The American people disagree.
A new Washington Post-ABC News poll shows a majority of Americans — 51 percent — approve of the new panel, while 42 percent disapprove….
Previous polling has shown support for the new investigation is even higher, so the totality of the polls suggests that the new probe has a mandate from the American people.
Aside from the irritating multiple use of “the American people” to refer to 51% of poll respondents, Blake’s assertion that marginal poll preferences represent a “mandate” is a use of that term that I don’t see applied consistently by WaPo or anyone else. If poll findings at any given moment are supposed to determine the legitimacy or illegitimacy of a given position on a particular issue, then we would have long since seen the enactment of climate change and gun safety legislation, and nobody would be talking about Social Security or Medicare privatization of benefit cuts ever again.

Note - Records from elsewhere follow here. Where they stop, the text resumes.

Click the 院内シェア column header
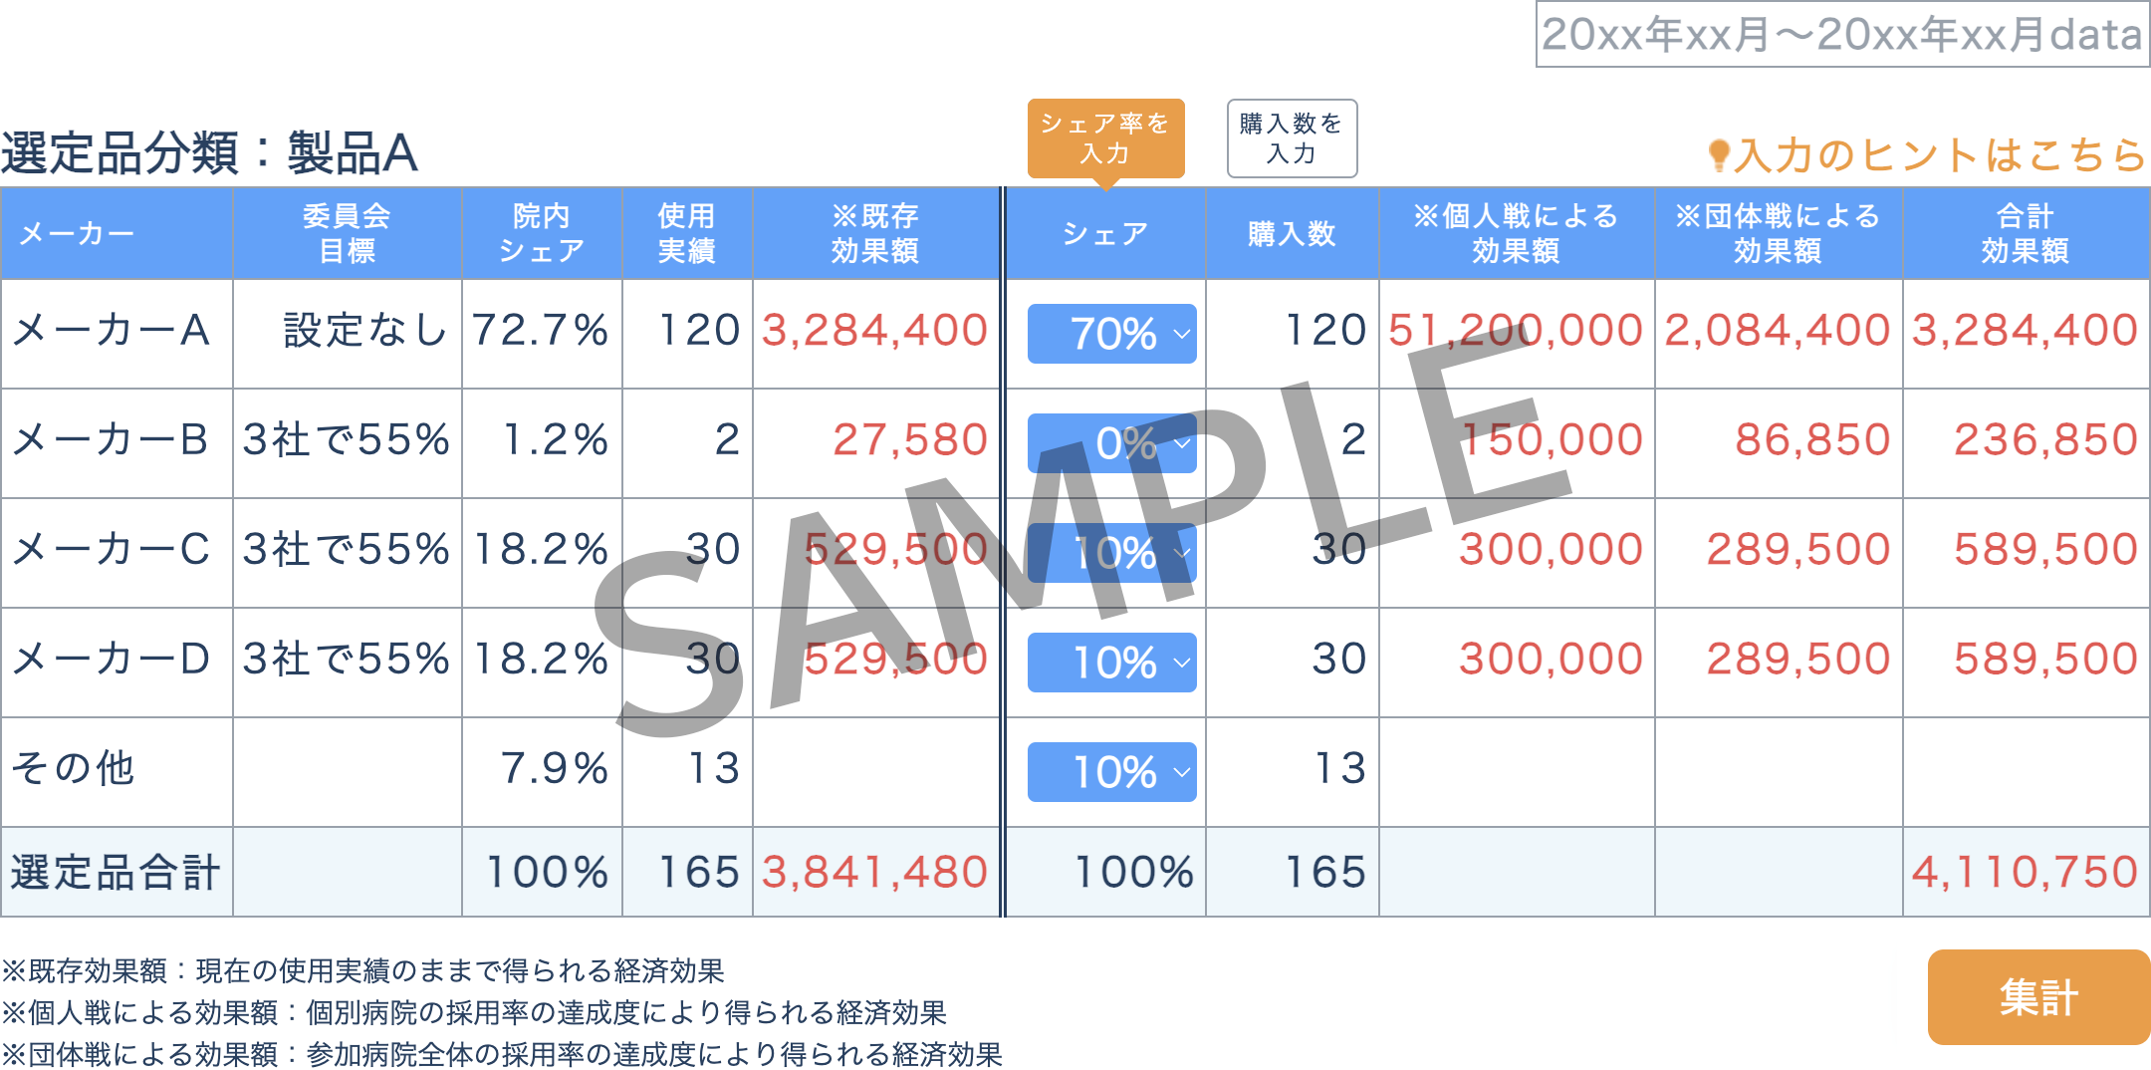Viewport: 2151px width, 1070px height. (542, 233)
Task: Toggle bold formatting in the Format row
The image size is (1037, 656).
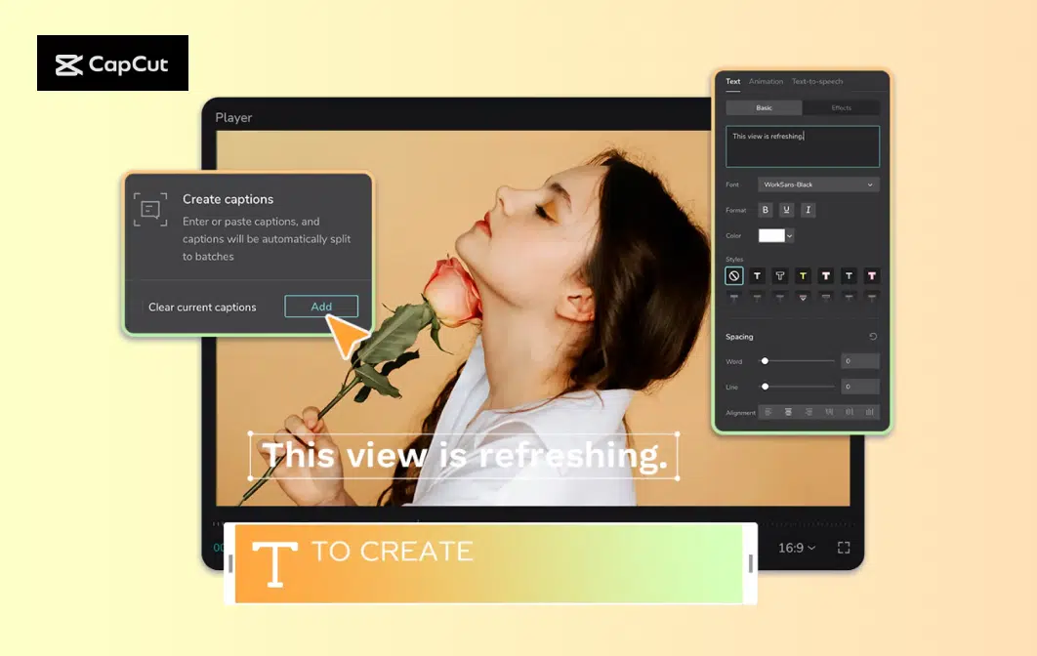Action: coord(765,209)
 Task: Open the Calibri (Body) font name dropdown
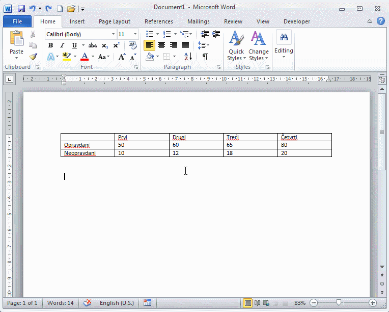(x=113, y=34)
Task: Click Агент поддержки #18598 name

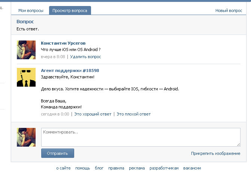Action: click(x=70, y=71)
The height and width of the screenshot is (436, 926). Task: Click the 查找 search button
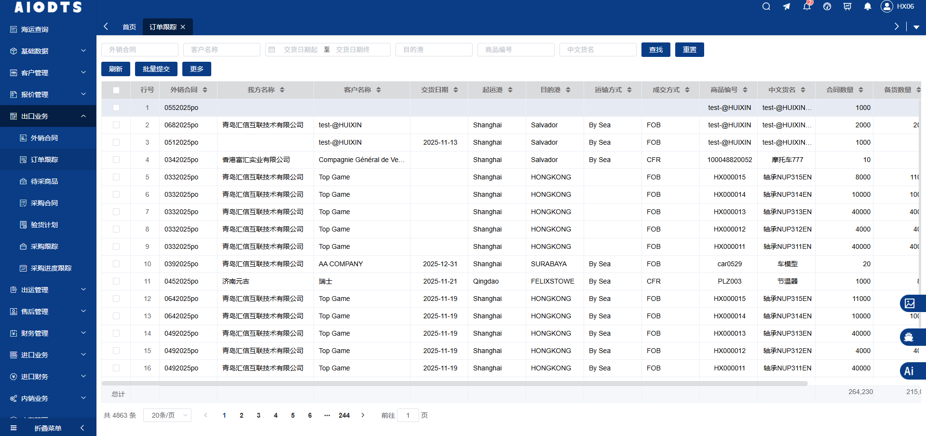(x=655, y=50)
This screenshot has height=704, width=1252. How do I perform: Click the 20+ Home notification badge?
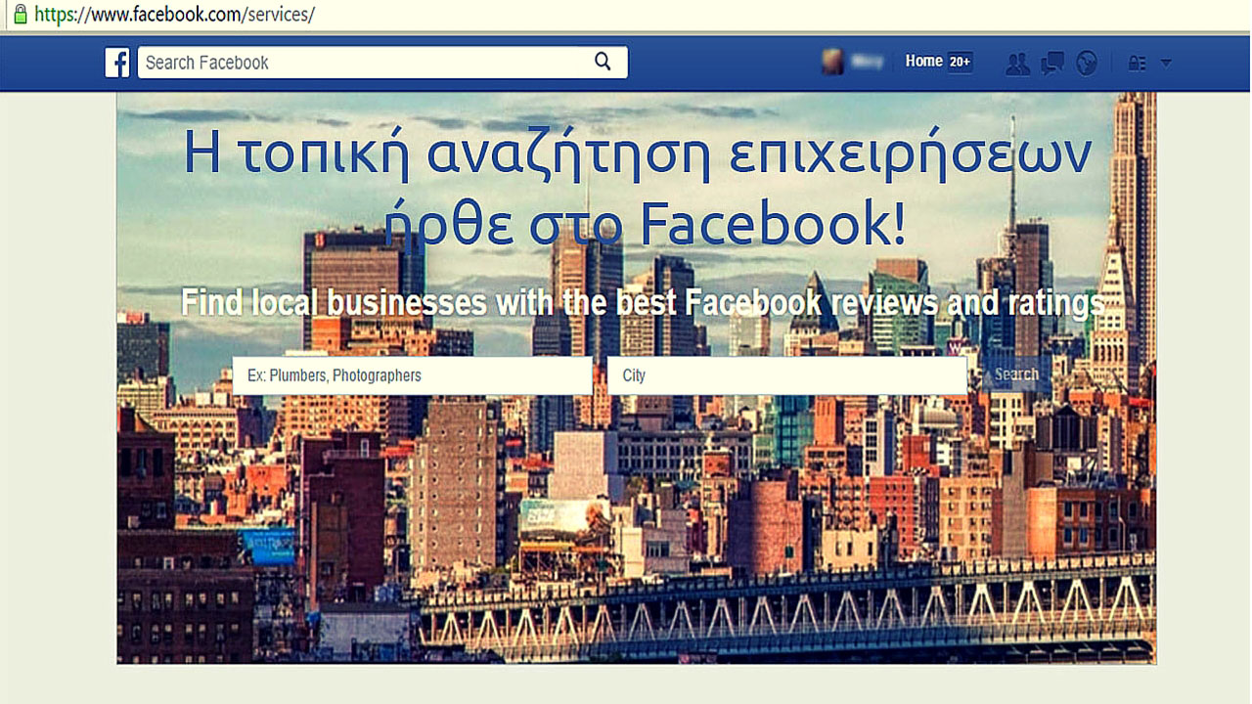960,62
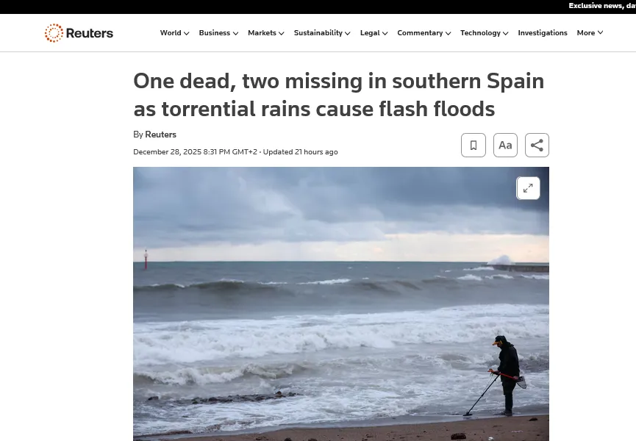636x441 pixels.
Task: Open the Commentary menu
Action: click(x=424, y=33)
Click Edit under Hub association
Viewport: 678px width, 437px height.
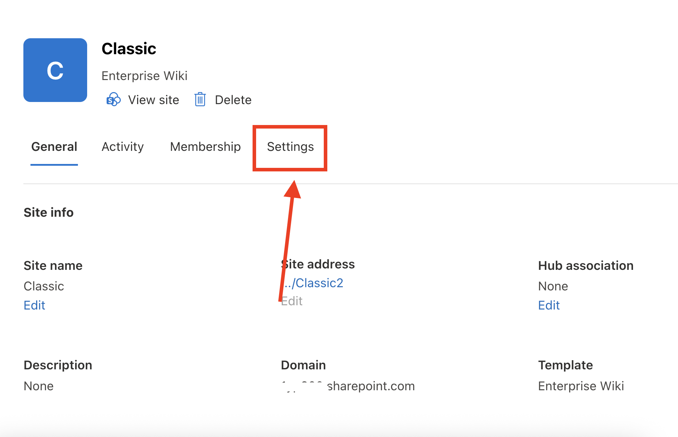click(549, 305)
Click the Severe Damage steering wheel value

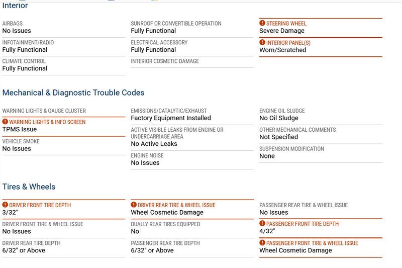[x=282, y=31]
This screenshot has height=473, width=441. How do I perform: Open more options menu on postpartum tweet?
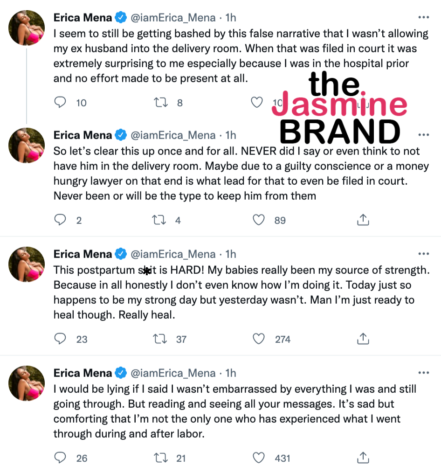tap(423, 254)
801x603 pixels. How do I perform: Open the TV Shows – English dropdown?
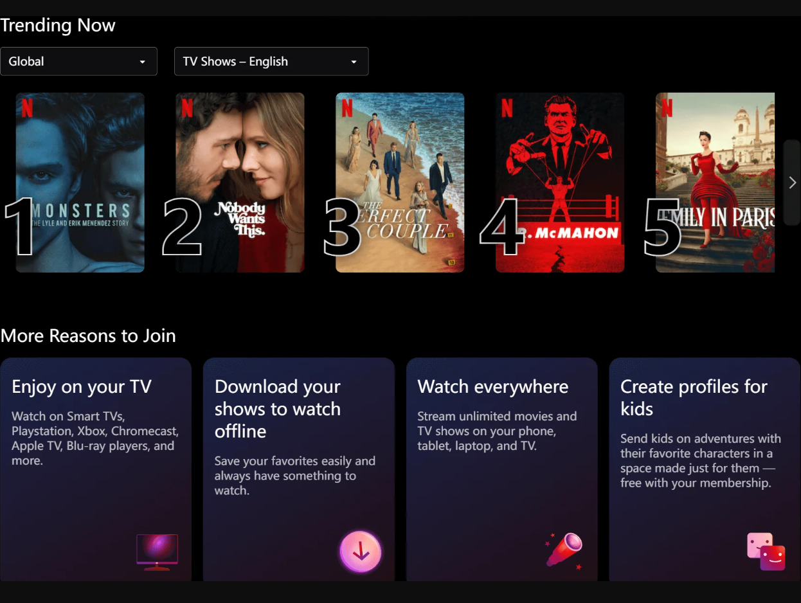point(271,62)
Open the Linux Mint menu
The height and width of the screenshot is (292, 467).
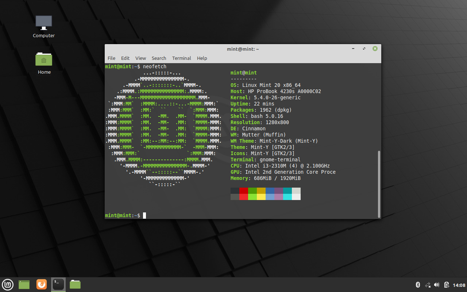point(8,284)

With the entire Republican Party united behind Benghazi! as a major campaign theme, and given the leading nature of poll questions about whether or not to investigate something many among “the American people” have little detailed knowledge of, the deck is pretty well stacked on that topic. I’ve argued all along that the illegitimacy of the Benghazi! probes beyond the earliest inquiries was demonstrated by the fact that even the most negative construction of the events of 9/11/12 do not prove anything beyond bad luck, heat-of-the-moment confusion, and poor crisis management. Additional “investigations” are really just an excuse to make the same arguments about the same facts over and over again. But throwing a term like “mandate” into the stew makes no sense at all.